**Text segment:**
○ ○ ○ ○ ○ ○ ○

SQUEEZE CEMENTING
Squeeze cementing is the process by which hydraulic pressure is used to force cement slurry through holes in the casing and into the annulus and/or the formation. Squeeze cement jobs are often used to carry out remedial operations during a workover on the well (Figure 3). The main applications of squeeze cementing are:
• To seal off gas or water producing zones, and thus maximise oil production from the completion interval
• To repair casing failures by squeezing cement through leaking joints or corrosion hole
• To seal off lost circulation zones
• To carry out remedial work on a poor primary cement job (e. g. to fill up the annulus)
• To prevent vertical reservoir fluid migration into producing zones (block squeeze)
During squeeze cementing the pores in the rock rarely allow whole cement to enter the formation since a permeability of about 500 darcies would be required for this to happen. There are two processes by which cement can be squeezed:
• High pressure squeeze — This technique requires that the formation be fractured. which then allows the cement slurry to be pumped into the fractured zone.
• Low pressure squeeze — During this technique the fracture gradient of the formation is not exceeded. Cement slurry is placed against the formation, and when pressure is applied the fluid content (filtrate) of the cement is squeezed into the rock, while the solid cement material (filter cake) builds up on the face of the formation.

○ ○ ○ ○ ○ ○ ○

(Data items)
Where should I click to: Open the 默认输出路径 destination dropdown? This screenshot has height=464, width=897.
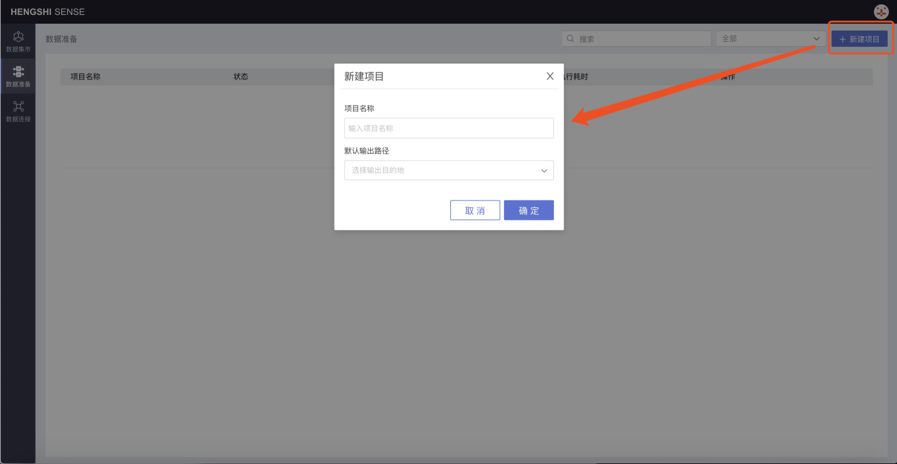449,170
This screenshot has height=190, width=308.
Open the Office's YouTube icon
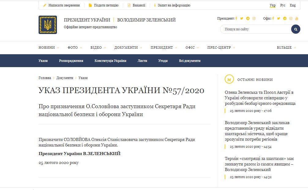tap(296, 18)
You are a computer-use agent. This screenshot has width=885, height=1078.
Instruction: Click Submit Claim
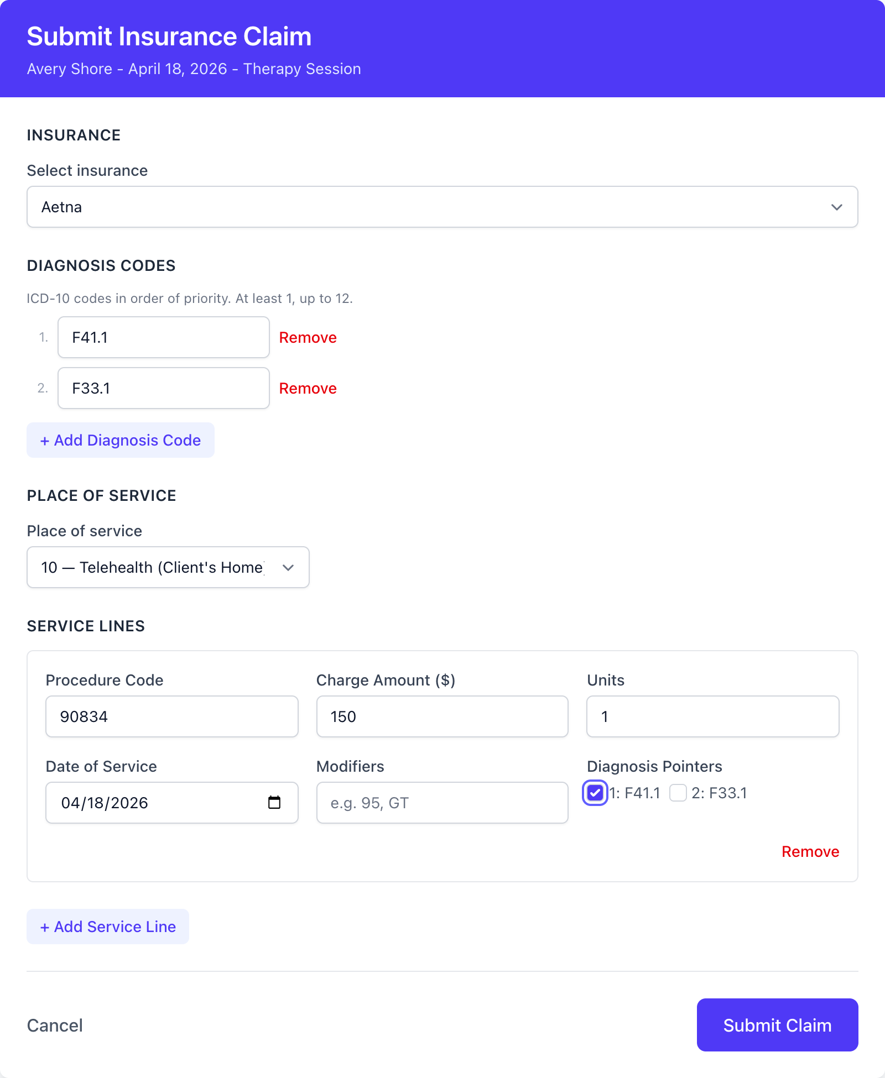point(777,1025)
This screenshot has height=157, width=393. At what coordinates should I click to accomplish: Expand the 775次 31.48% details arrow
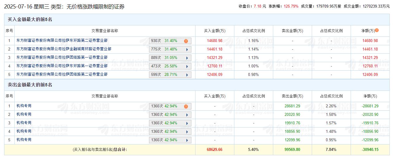coord(187,50)
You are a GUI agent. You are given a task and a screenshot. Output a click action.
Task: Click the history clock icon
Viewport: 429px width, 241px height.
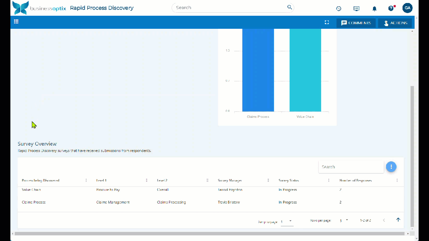coord(339,8)
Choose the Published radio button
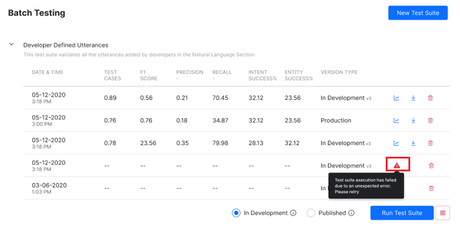This screenshot has height=226, width=460. click(x=311, y=213)
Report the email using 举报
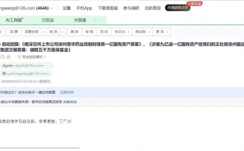The height and width of the screenshot is (151, 244). pos(89,32)
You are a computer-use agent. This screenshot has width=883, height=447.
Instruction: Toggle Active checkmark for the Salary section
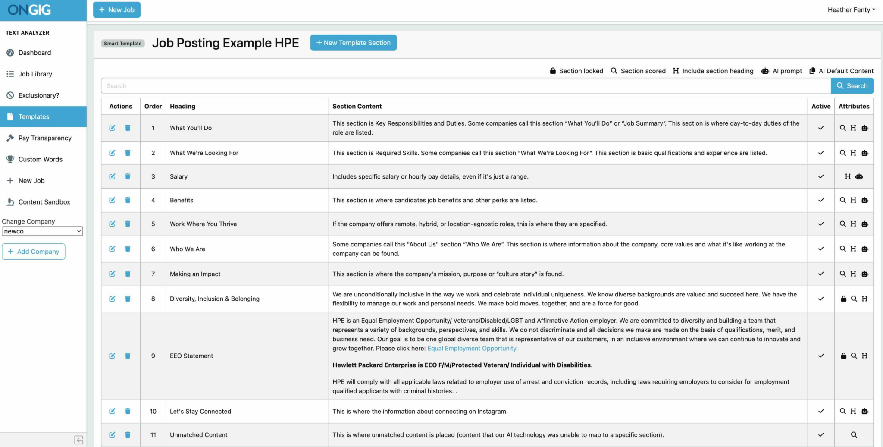point(821,176)
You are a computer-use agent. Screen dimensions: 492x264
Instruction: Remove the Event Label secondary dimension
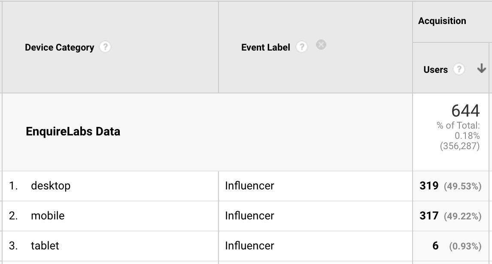(321, 45)
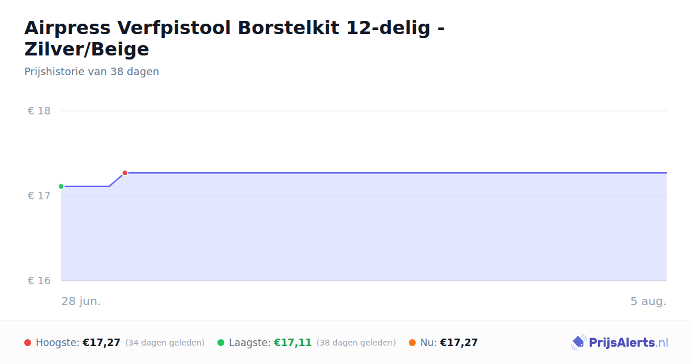Click the € 17 axis label
Screen dimensions: 692x364
[x=39, y=196]
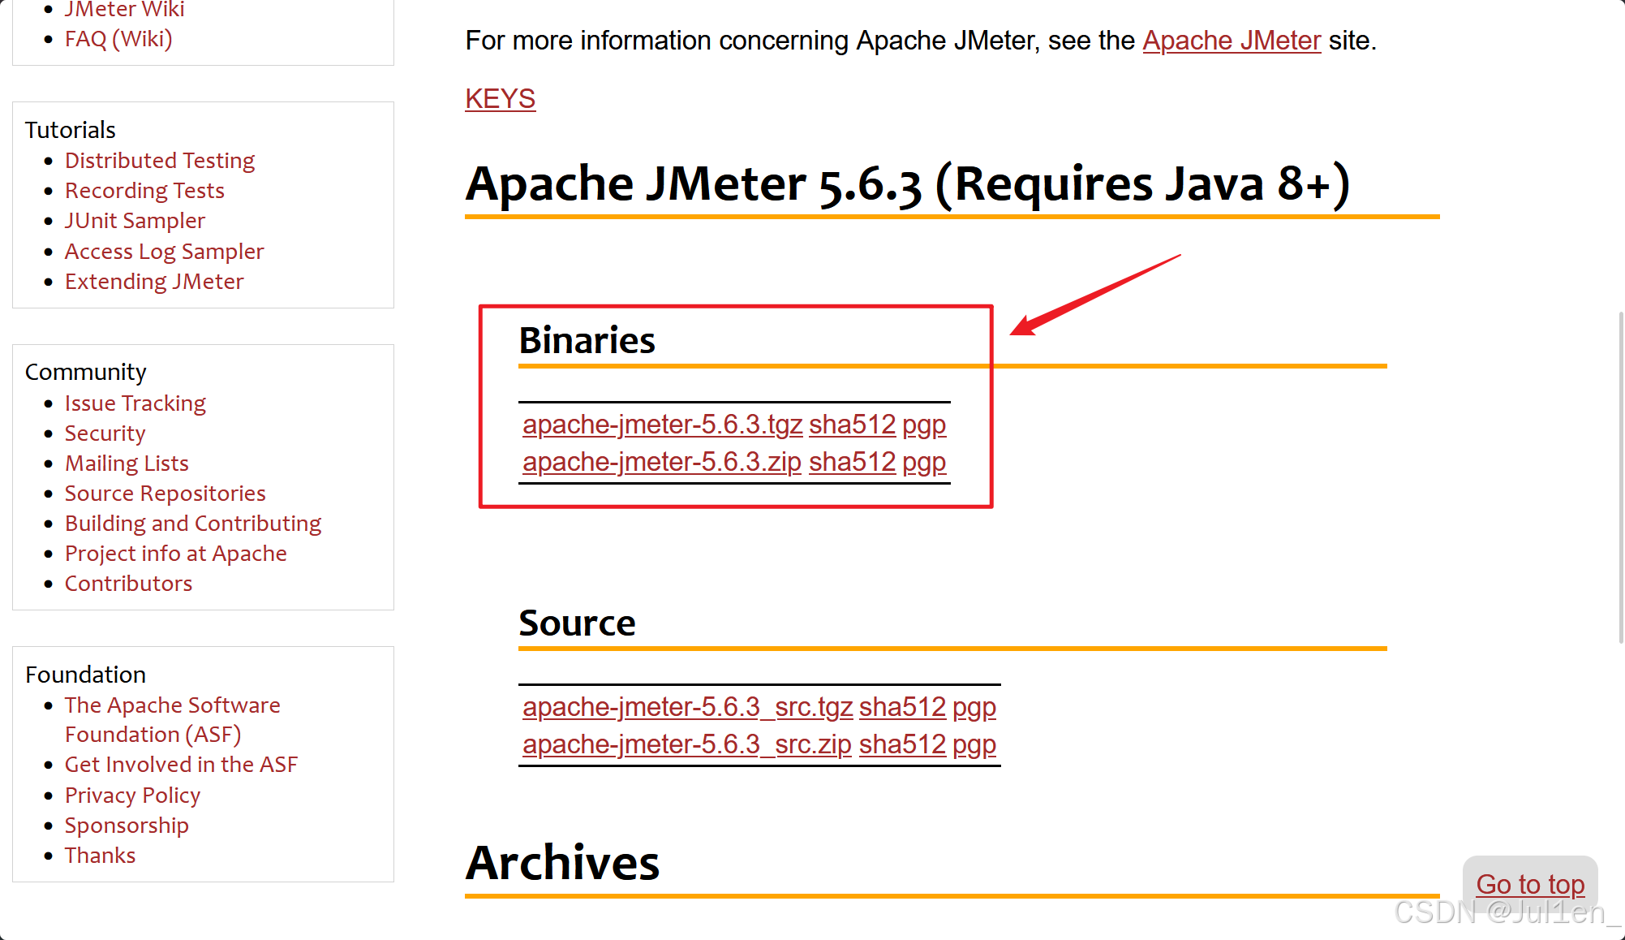The height and width of the screenshot is (940, 1625).
Task: Download apache-jmeter-5.6.3_src.tgz source archive
Action: coord(687,707)
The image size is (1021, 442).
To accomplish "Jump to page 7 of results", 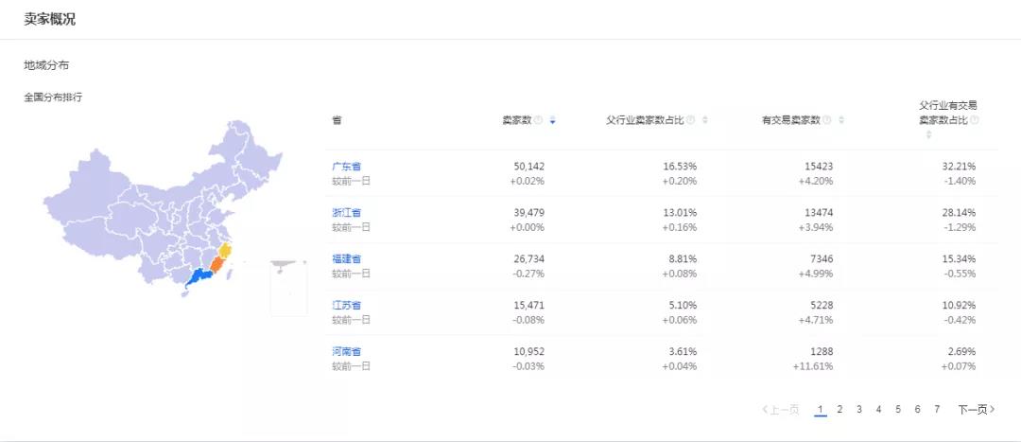I will (x=937, y=410).
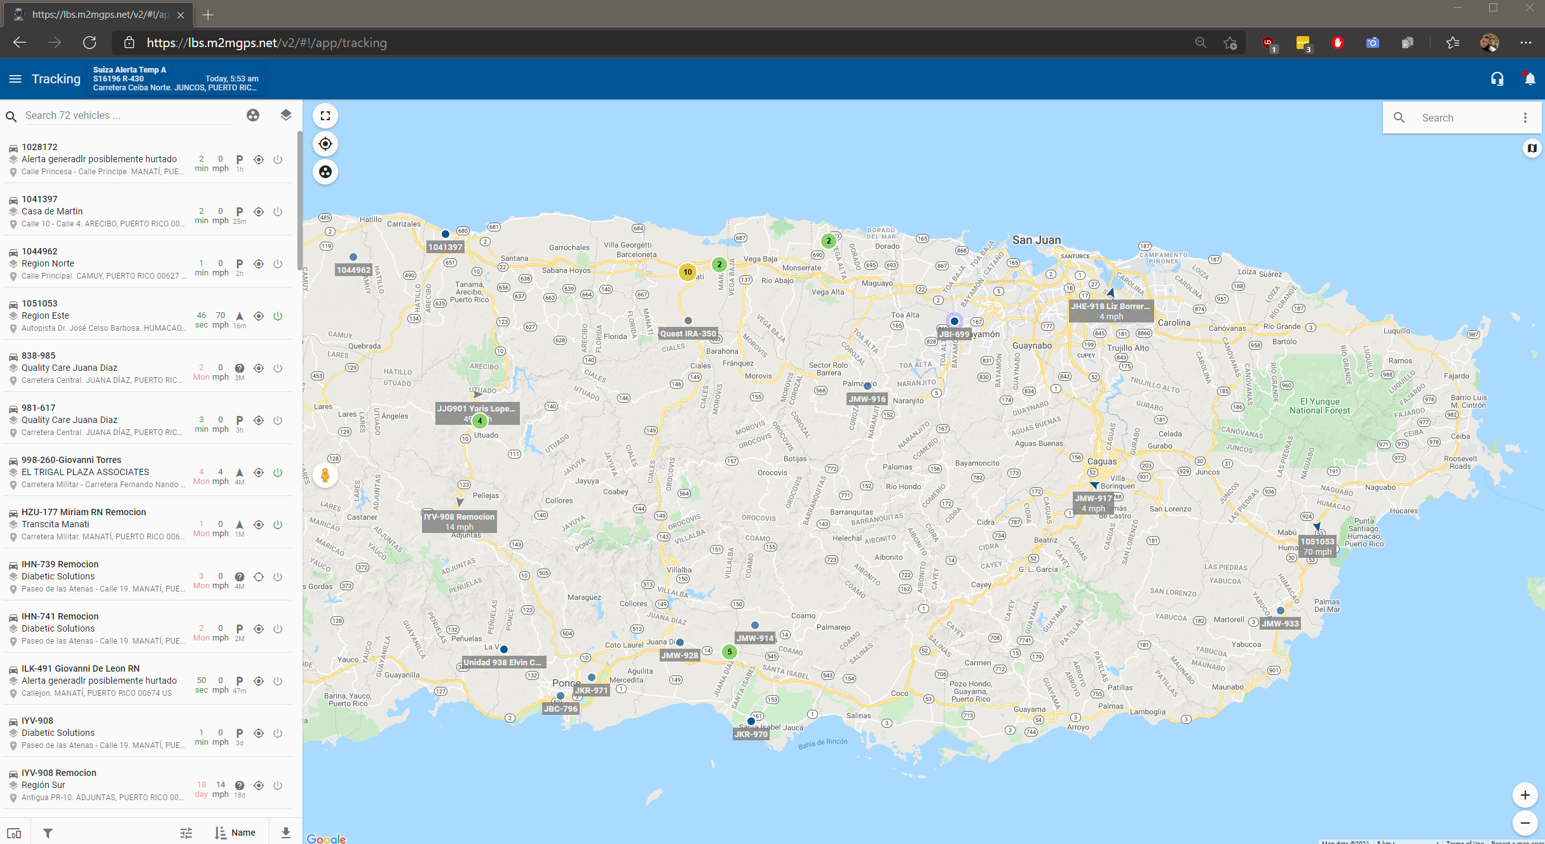Select the browser tab showing lbs.m2mgps.net
This screenshot has width=1545, height=844.
(95, 14)
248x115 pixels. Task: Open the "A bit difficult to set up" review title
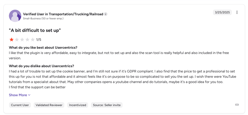pos(35,30)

○ ○ ○ ○ ○ ○ ○

**Jobs:**
1. Rewrite the squeeze cementing passage, beginning at the words "During squeeze cementing" and stopping after "of the formation.", with "filter cake" changed to "cement cake".
2. Write what comes next in the squeeze cementing text after its last sentence.
The data items have nothing to do with this.

**Answers to the exercises:**
1.
During squeeze cementing the pores in the rock rarely allow whole cement to enter the formation since a permeability of about 500 darcies would be required for this to happen. There are two processes by which cement can be squeezed:
• High pressure squeeze — This technique requires that the formation be fractured. which then allows the cement slurry to be pumped into the fractured zone.
• Low pressure squeeze — During this technique the fracture gradient of the formation is not exceeded. Cement slurry is placed against the formation, and when pressure is applied the fluid content (filtrate) of the cement is squeezed into the rock, while the solid cement material (cement cake) builds up on the face of the formation.

2.
In a high pressure squeeze the formation is initially fractured (broken down) by a solids free breakdown fluid. A solids free fluid is used because a solids laiden fluid such as drilling mud will build up a filter cake and prevent injection into the formation. Solids free fluids such as water or brine are recommended. The direction of the fracture depends on the rock stresses present in the formation. The fracture will occur along a plane perpendicular to the direction of the least compressive stress (Figure 19). In general, the vertical stress, due to the overburden, will be greater than the horizontal stresses. A vertical fracture is therefore more likely. In practice the fracture direction is difficult to predict since it may follow natural fractures in the formation. Since squeeze cementing is often used to isolate various horizontal zones a vertical fracture is of little use (vertical fluid movement is not prevented).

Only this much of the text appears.